Fetal Growth Restriction (FGR) effects approximately 10% of pregnancies globally and is frequently attributed to placental insufficiency, compromising fetal growth. Iron plays diverse roles during gestation. Maternally, iron facilitates erythrocyte and plasma expansion, while in the placenta, iron is crucial for erythropoiesis, promoting mitochondrial heme synthesis and globin production, thus ensuring optimal fetal oxygenation. This study examines the role of placental iron transporters, mitochondrial heme synthesis pathways, globin chains, and proteins associated with erythropoiesis in FGR.

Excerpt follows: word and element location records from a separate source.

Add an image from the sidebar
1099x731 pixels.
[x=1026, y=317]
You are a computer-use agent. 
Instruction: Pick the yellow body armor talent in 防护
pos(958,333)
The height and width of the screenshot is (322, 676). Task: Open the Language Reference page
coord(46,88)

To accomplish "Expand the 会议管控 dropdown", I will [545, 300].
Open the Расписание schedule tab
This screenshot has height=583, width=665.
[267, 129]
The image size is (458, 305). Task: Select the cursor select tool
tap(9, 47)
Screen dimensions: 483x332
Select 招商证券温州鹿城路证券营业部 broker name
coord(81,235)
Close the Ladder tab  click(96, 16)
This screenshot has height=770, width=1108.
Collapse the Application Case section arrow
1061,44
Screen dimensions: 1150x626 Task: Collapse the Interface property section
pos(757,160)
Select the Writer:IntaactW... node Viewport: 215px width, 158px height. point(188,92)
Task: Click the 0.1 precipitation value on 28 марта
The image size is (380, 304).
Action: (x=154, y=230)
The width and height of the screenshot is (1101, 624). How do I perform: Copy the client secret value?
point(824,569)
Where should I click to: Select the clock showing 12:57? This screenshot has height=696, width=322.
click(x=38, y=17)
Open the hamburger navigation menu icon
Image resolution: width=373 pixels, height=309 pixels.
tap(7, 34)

Placental tissue from healthy (n=19) and FGR (n=18) pregnancies, delivered between 37-40 weeks gestation was analysed. Placental gene and protein levels of iron transporters, mitochondrial heme synthesis enzymes and erythrocyte-associated proteins were investigated by RT-qPCR and liquid chromatography-mass spectrometry.

FGR placentae, had significantly higher mRNA expression of the iron transporter, TFRC (p=0.006) compared with controls. Conversely, placental levels of the iron exporter protein ferroportin were 1.56-fold lower in FGR placentae compared with controls, suggesting increased iron demands in FGR placentae.  Mitochondrial heme synthesis enzymes, HMBS (1.15- fold), UROD (1.13-fold), CPOX (1.12-fold) and FECH (1.28-fold) were higher in FGR placentae. Globin chain levels were significantly lower in FGR placentae compared to controls, with lower HBA1 (1.15-fold), HBG1 (1.25-fold), HBG2 (1.07-fold), and HBB (1.5-fold). Furthermore, erythrocyte membrane proteins EPB41 (1.19-fold), EPB42 (1.48-fold), and SLC4A1 (1.41-fold) were lower in FGR placentae relative to controls. These decreases in globin chain and erythrocyte membrane proteins may impair fetal oxygen delivery, potentially contributing to hypoxia in FGR fetuses.

This study demonstrated that placentae from FGR pregnancies have dysregulated iron transport pathways. FGR placentae exhibited elevated levels of mitochondrial heme synthesis enzymes and compromised expression of globin chains and structural proteins crucial for erythrocyte membrane integrity, potentially exacerbating fetal hypoxia. This study stresses significant placental adaptations in associated iron pathways in FGR, offering novel insights into the molecular mechanisms underlying FGR.